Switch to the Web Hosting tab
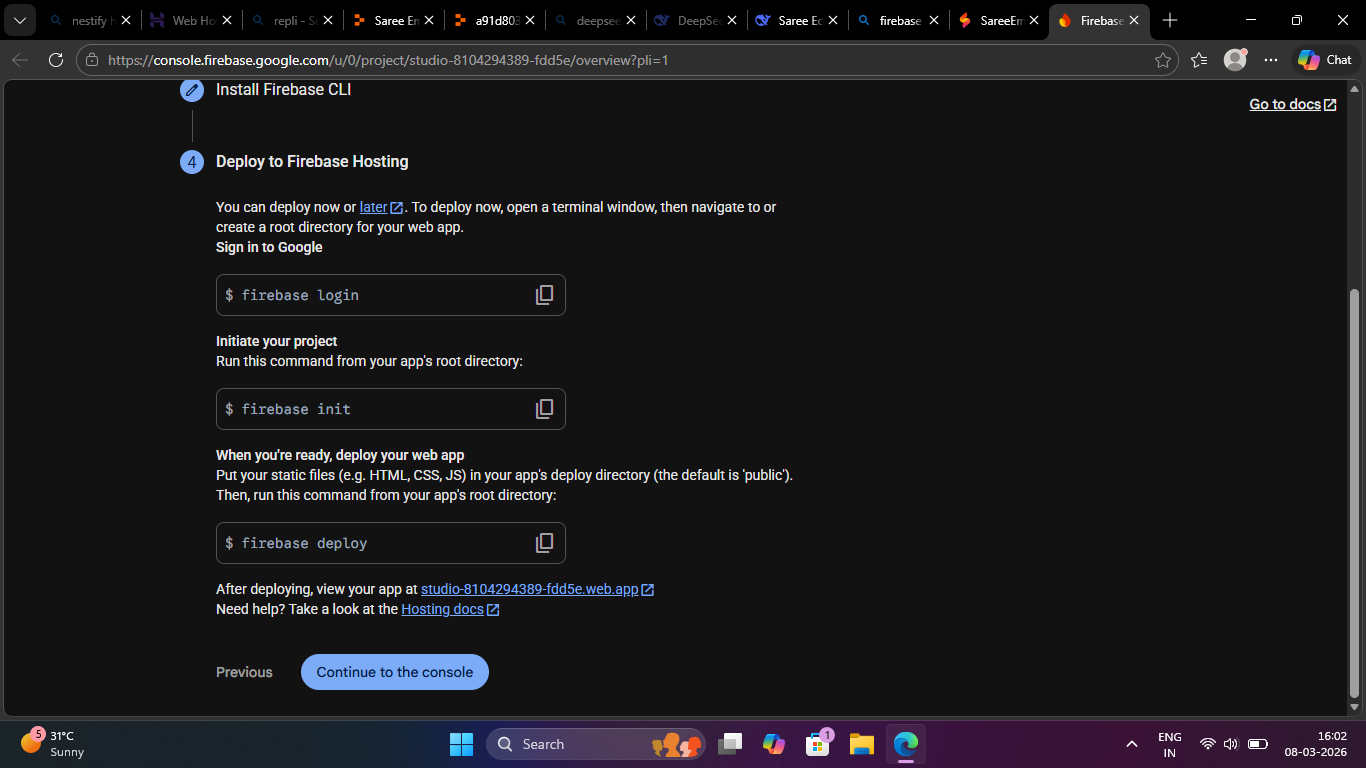 (x=190, y=20)
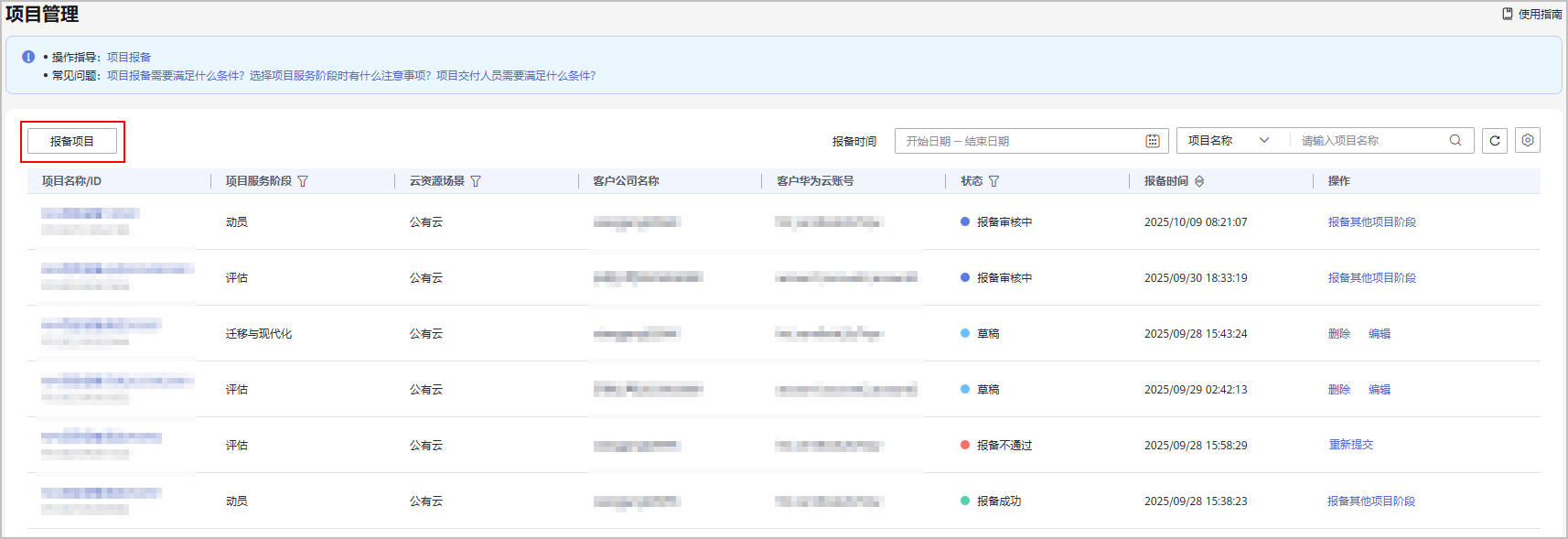Click 报备其他项目阶段 on the 报备成功 row

(1370, 501)
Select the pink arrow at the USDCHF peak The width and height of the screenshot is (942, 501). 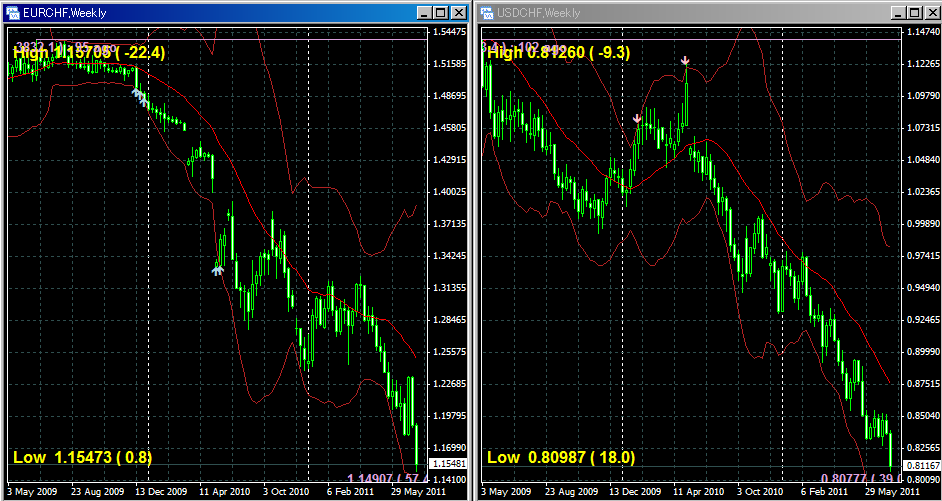pyautogui.click(x=685, y=62)
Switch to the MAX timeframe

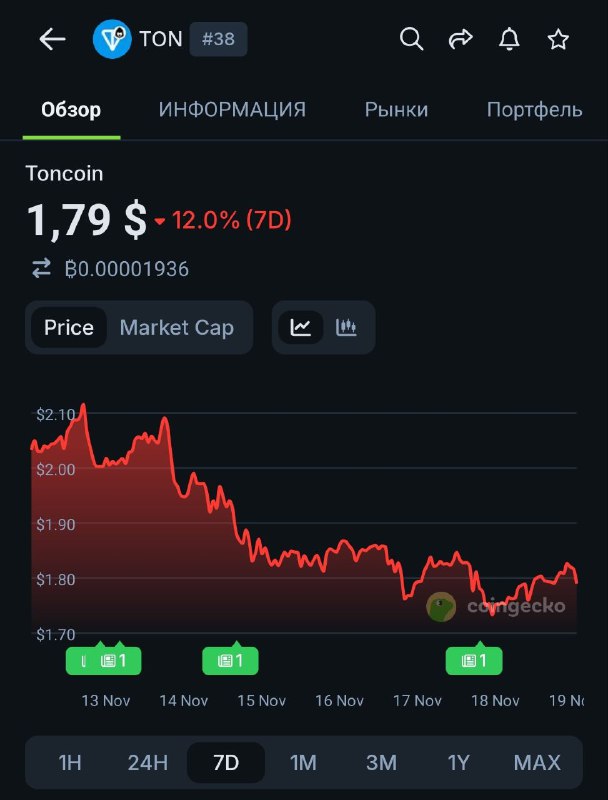coord(536,762)
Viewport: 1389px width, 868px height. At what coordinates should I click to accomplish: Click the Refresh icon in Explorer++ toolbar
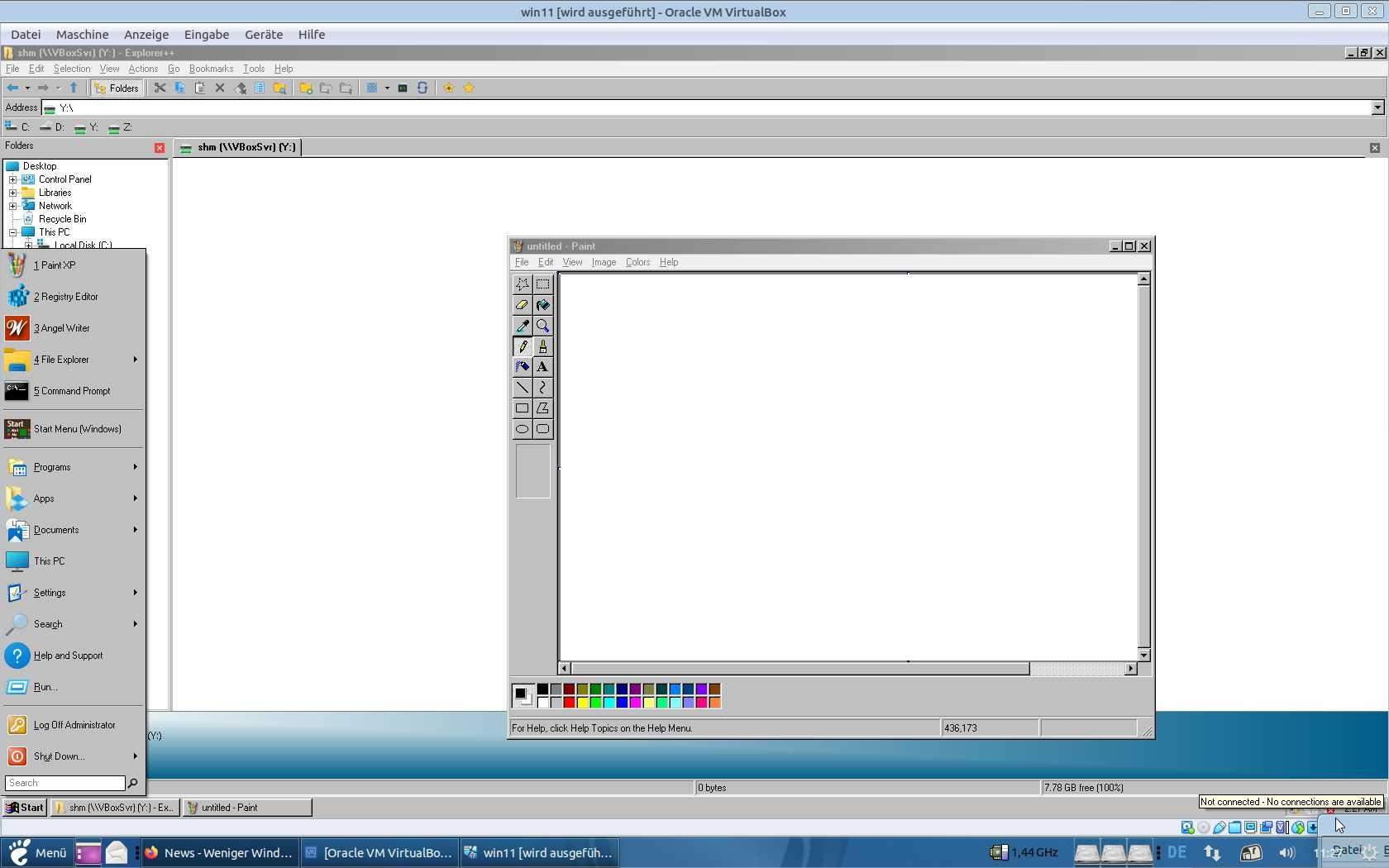[x=422, y=88]
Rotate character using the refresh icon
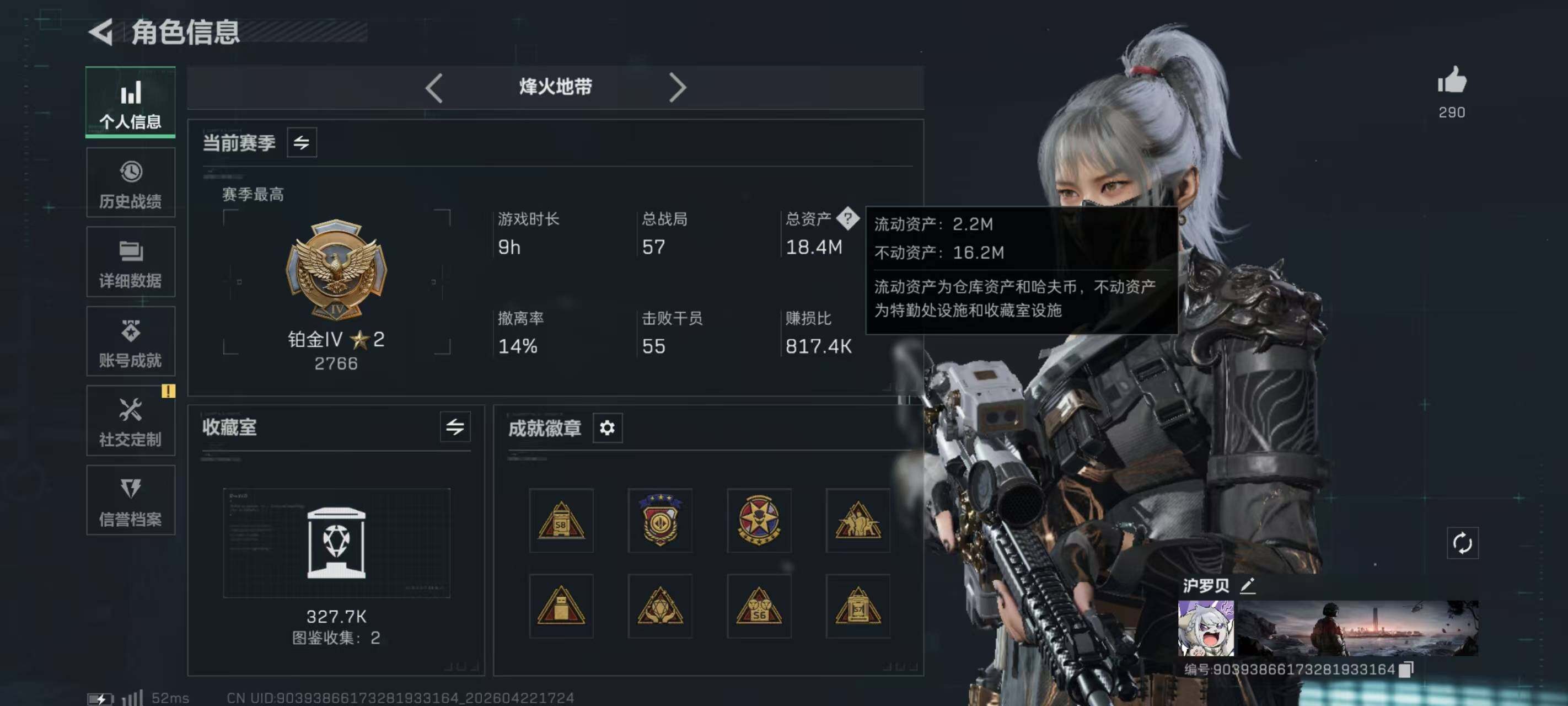 pyautogui.click(x=1462, y=543)
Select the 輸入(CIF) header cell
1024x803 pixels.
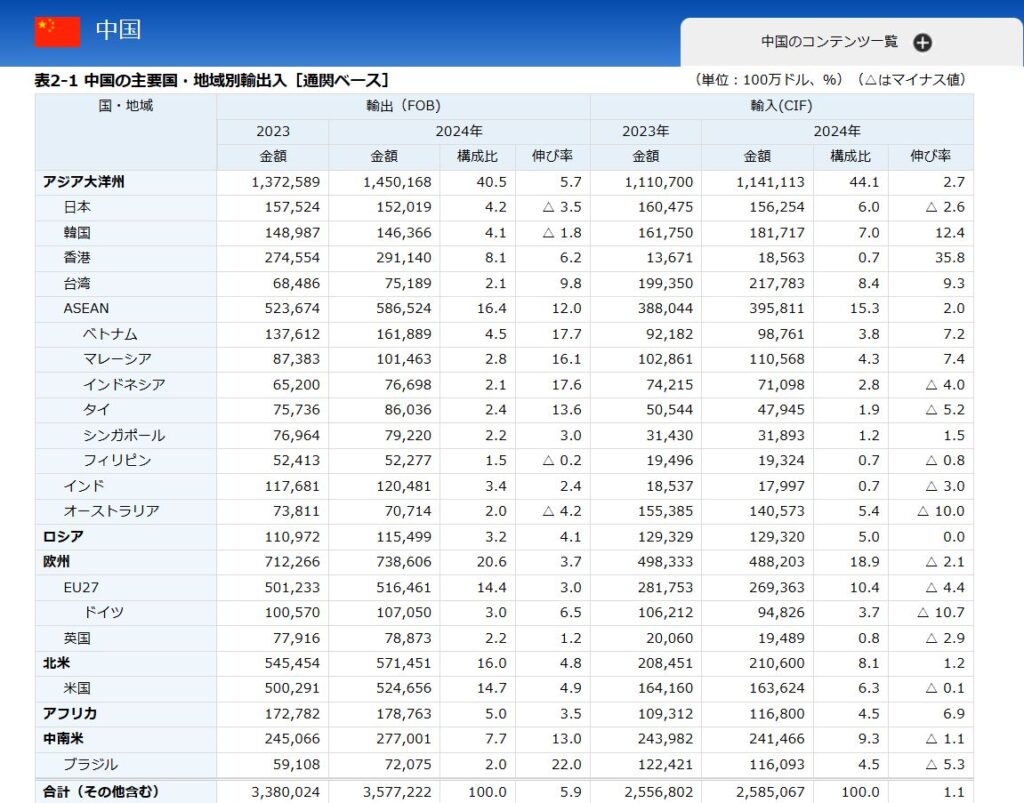[781, 105]
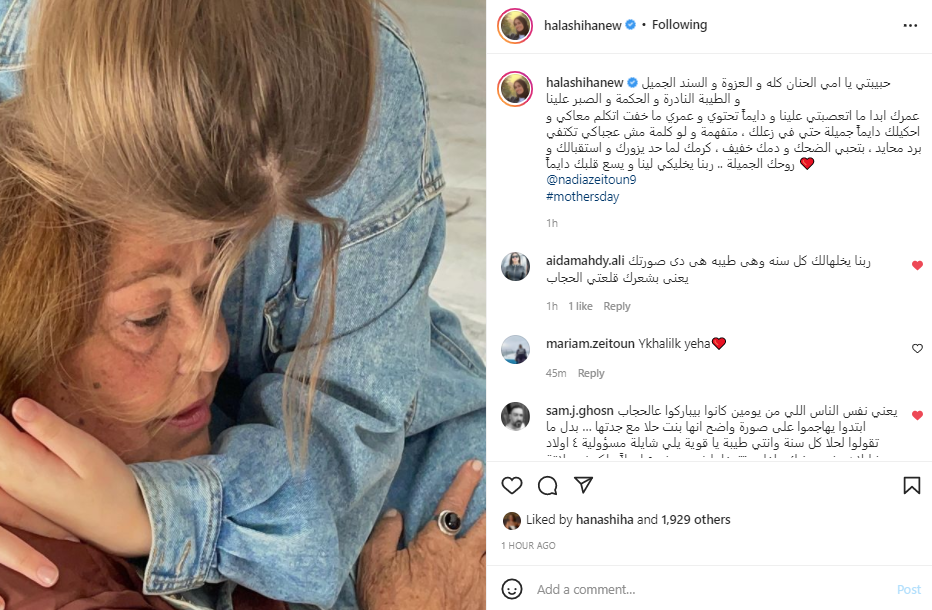
Task: Focus the Add a comment field
Action: coord(713,589)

=-=-=

## What you have to do
Print exactly, and only, the lines from the line containing "Viewport: 1389px width, 868px" to the last line of the material above, with every picture left out.

## The answer
Viewport: 1389px width, 868px height. At what coordinates should I click to accomplish: Click the Refresh icon in Explorer++ toolbar
[x=422, y=88]
Rotate character using the refresh icon
 pyautogui.click(x=1462, y=543)
Select the 輸入(CIF) header cell
1024x803 pixels.
[781, 105]
Task: Focus the Add a comment field
Action: coord(713,589)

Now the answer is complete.